*EXERCISE OBJECTIVE:*
In the records that follow, find the line with "Pulseira de bolsa (537, 824)"; from there, retype every line exactly through the line with "ORF 1 (26, 1888)", which also belongs to the answer.

*EXERCISE DATA:*
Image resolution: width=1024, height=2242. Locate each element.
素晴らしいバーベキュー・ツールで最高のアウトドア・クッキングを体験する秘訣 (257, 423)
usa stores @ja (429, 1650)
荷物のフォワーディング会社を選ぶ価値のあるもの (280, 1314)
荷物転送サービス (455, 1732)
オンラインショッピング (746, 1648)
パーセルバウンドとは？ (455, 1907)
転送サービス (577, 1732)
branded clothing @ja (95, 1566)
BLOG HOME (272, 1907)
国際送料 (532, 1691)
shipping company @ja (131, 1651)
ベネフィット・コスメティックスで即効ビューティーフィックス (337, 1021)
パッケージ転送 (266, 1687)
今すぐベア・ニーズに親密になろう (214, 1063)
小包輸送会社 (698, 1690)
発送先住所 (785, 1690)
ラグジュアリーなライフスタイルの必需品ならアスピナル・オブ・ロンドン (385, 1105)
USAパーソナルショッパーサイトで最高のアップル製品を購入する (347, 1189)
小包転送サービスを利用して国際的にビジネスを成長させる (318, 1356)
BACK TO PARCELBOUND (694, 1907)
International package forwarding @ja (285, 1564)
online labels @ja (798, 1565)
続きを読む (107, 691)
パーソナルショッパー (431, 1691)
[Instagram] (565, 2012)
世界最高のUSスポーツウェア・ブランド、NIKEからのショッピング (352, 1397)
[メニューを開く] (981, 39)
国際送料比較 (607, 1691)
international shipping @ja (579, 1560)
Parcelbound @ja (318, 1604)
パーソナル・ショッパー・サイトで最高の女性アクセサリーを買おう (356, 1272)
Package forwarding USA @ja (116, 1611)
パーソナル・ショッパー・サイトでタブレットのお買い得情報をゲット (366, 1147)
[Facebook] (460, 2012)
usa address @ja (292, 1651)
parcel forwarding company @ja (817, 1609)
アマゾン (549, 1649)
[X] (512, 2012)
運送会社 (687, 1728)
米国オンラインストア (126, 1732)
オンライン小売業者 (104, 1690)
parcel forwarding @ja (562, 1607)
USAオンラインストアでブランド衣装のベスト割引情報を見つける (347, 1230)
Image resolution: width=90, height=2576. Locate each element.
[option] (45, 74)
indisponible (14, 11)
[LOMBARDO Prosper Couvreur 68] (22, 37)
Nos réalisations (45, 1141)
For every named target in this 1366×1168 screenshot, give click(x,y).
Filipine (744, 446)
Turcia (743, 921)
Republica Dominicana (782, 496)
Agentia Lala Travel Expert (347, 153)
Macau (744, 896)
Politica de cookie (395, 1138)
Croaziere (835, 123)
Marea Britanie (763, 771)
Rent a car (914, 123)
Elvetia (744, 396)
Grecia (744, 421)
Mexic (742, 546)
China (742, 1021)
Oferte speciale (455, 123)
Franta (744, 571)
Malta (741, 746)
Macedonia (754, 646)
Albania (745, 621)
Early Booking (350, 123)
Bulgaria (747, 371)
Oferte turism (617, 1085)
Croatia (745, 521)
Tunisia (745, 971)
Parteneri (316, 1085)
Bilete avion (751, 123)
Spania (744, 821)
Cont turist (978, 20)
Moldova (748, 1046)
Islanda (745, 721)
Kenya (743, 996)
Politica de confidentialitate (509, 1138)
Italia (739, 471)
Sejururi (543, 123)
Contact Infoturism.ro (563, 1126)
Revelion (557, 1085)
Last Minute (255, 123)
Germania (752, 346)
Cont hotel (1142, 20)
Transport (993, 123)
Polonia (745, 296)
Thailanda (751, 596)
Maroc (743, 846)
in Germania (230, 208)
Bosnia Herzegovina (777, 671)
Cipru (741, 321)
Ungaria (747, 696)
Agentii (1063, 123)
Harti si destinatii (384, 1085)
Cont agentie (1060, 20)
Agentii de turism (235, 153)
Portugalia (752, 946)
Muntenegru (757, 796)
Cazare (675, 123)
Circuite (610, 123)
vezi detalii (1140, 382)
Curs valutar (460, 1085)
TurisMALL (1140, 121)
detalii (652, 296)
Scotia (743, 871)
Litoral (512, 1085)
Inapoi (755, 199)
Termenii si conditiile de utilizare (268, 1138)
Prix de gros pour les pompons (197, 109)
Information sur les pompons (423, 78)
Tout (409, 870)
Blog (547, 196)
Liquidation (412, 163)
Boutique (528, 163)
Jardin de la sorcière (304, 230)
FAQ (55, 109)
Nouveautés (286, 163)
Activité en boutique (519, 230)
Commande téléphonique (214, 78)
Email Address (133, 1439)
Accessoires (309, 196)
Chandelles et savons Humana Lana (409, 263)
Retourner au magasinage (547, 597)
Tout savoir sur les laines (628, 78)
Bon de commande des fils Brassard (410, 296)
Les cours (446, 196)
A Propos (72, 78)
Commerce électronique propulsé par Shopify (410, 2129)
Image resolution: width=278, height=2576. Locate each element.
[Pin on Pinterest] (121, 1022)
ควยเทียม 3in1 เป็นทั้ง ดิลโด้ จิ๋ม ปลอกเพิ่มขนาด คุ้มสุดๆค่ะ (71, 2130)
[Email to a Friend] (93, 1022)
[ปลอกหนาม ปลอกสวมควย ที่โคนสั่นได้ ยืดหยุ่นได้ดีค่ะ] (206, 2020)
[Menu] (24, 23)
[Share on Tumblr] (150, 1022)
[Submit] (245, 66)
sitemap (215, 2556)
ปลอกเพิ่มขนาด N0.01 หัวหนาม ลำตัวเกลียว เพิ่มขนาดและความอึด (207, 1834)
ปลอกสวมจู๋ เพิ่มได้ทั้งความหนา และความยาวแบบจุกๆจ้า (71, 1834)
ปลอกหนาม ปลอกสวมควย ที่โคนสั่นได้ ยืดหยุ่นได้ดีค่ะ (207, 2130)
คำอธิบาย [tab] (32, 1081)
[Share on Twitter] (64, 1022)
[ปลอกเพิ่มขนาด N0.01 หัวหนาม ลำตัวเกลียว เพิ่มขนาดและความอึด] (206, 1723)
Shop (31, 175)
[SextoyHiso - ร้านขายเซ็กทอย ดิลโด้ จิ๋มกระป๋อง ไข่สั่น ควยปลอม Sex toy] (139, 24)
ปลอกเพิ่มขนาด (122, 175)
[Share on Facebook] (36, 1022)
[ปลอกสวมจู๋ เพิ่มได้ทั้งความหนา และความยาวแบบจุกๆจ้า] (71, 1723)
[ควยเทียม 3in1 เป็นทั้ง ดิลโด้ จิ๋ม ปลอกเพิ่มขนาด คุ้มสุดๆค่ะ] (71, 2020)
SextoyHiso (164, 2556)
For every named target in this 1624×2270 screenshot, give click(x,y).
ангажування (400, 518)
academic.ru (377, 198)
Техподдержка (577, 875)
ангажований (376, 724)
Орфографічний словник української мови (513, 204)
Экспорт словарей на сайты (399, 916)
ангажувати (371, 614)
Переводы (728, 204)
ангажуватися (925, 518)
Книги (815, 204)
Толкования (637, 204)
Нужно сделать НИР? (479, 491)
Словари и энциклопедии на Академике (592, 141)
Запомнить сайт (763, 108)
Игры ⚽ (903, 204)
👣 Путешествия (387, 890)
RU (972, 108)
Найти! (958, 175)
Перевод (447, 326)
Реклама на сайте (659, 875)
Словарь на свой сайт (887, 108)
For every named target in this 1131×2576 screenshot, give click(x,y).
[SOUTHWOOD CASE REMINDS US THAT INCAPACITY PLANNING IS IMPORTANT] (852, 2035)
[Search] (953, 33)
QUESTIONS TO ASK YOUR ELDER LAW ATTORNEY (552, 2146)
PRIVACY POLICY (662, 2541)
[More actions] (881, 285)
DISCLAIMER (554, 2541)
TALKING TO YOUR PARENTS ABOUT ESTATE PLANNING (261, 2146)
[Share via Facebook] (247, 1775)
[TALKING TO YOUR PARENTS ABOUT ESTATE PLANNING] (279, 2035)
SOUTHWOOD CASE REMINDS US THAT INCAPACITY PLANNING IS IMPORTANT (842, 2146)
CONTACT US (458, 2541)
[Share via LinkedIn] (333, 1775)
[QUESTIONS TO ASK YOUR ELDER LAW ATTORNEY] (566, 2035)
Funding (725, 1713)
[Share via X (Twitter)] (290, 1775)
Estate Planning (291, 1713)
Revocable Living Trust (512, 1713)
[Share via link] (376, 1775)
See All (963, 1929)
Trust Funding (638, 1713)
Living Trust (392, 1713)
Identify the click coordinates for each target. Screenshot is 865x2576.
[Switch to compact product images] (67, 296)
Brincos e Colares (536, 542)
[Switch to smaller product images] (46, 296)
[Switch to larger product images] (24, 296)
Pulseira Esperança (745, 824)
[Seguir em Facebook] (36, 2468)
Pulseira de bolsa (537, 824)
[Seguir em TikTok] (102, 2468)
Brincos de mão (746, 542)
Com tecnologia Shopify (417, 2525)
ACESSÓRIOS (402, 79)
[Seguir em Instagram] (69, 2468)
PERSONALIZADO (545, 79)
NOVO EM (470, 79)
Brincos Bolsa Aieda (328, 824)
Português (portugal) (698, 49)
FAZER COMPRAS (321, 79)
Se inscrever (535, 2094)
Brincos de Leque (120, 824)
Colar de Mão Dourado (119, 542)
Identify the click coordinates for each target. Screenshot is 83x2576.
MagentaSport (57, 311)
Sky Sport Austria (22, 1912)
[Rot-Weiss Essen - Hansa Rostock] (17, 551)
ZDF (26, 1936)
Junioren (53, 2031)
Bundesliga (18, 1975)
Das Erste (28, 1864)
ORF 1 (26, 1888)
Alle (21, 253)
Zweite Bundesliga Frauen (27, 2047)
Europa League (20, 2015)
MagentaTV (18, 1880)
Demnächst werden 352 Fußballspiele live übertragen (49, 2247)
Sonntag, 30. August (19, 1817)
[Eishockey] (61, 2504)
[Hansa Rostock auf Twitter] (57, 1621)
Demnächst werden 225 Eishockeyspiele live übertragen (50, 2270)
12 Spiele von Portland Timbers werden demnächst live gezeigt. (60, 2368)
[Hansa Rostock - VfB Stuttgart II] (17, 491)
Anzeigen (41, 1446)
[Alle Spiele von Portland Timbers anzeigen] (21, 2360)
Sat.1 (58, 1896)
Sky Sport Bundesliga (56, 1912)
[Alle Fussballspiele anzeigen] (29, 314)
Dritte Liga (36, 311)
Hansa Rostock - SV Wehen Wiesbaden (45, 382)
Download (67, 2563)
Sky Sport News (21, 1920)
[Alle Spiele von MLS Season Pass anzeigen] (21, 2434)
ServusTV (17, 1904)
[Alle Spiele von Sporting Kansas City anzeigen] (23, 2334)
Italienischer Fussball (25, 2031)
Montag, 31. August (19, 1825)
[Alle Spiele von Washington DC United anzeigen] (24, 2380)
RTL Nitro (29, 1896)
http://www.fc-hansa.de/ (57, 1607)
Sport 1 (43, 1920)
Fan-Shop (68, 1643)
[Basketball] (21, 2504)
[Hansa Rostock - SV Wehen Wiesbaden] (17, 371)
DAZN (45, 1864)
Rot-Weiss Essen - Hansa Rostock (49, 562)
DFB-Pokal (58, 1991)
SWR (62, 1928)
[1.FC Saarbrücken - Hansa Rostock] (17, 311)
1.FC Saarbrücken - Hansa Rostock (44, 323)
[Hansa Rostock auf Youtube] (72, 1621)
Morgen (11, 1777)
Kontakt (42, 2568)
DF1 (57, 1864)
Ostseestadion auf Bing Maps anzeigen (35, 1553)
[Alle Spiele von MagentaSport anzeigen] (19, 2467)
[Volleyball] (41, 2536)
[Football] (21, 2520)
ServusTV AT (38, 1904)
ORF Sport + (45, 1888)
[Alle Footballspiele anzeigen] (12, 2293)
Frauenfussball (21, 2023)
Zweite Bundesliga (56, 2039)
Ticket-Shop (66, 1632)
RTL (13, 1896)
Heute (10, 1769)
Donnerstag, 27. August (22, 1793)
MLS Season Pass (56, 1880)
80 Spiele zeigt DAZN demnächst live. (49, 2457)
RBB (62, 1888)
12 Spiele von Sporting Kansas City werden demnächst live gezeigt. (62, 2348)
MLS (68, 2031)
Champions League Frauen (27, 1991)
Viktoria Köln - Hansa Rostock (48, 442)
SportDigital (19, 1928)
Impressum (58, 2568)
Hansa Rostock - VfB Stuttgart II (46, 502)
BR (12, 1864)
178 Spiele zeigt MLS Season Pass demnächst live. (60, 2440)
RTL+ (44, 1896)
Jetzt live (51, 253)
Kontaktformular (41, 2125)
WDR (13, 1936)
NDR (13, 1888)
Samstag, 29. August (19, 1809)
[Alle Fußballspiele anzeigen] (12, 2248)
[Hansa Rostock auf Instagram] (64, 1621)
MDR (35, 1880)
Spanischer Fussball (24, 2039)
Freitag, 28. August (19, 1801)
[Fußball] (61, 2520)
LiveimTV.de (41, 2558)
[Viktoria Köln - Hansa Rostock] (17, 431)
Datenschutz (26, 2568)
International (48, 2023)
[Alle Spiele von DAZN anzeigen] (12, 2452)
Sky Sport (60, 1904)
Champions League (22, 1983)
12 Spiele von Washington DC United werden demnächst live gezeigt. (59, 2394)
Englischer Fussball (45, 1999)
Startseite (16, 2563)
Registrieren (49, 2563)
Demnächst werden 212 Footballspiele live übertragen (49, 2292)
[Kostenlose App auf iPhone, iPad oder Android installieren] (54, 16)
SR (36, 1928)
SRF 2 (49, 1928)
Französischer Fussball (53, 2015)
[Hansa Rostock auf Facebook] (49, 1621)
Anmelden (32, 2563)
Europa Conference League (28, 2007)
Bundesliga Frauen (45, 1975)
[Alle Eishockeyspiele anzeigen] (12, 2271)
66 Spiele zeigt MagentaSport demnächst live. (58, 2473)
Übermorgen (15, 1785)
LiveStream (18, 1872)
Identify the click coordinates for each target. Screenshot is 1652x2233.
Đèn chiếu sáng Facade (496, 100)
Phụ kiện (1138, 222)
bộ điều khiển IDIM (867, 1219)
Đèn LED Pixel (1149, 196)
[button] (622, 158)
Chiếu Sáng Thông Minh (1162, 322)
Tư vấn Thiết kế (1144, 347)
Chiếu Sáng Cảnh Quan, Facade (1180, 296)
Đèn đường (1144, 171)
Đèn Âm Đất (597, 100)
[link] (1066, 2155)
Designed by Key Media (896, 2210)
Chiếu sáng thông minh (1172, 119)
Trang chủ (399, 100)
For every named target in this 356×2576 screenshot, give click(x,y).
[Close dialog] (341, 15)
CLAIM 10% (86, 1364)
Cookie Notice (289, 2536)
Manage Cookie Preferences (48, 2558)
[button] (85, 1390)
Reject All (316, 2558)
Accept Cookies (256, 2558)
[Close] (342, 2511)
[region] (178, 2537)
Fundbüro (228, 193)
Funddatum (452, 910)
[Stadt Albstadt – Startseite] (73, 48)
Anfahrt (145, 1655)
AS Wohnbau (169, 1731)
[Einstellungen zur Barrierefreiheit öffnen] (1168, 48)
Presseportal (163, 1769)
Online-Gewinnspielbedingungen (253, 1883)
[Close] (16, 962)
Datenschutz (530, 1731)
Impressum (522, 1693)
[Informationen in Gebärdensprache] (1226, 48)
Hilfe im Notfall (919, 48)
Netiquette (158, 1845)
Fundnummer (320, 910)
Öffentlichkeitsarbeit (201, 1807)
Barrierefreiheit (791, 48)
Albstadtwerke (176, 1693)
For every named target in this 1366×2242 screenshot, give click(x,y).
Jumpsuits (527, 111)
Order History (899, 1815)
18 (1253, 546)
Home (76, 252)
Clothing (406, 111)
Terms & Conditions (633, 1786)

*SOLUTION FOR THIS PROBLEM:*
Pulseira de bolsa (537, 824)
[Seguir em TikTok] (102, 2468)
Brincos de mão (746, 542)
Com tecnologia Shopify (417, 2525)
ACESSÓRIOS (402, 79)
[Seguir em Instagram] (69, 2468)
PERSONALIZADO (545, 79)
NOVO EM (470, 79)
Brincos Bolsa Aieda (328, 824)
Português (portugal) (698, 49)
FAZER COMPRAS (321, 79)
Se inscrever (535, 2094)
Brincos de Leque (120, 824)
Colar de Mão Dourado (119, 542)
Identify the click coordinates for each target. Screenshot is 83x2576.
MagentaSport (57, 311)
Sky Sport Austria (22, 1912)
[Rot-Weiss Essen - Hansa Rostock] (17, 551)
ZDF (26, 1936)
Junioren (53, 2031)
Bundesliga (18, 1975)
Das Erste (28, 1864)
ORF 1 (26, 1888)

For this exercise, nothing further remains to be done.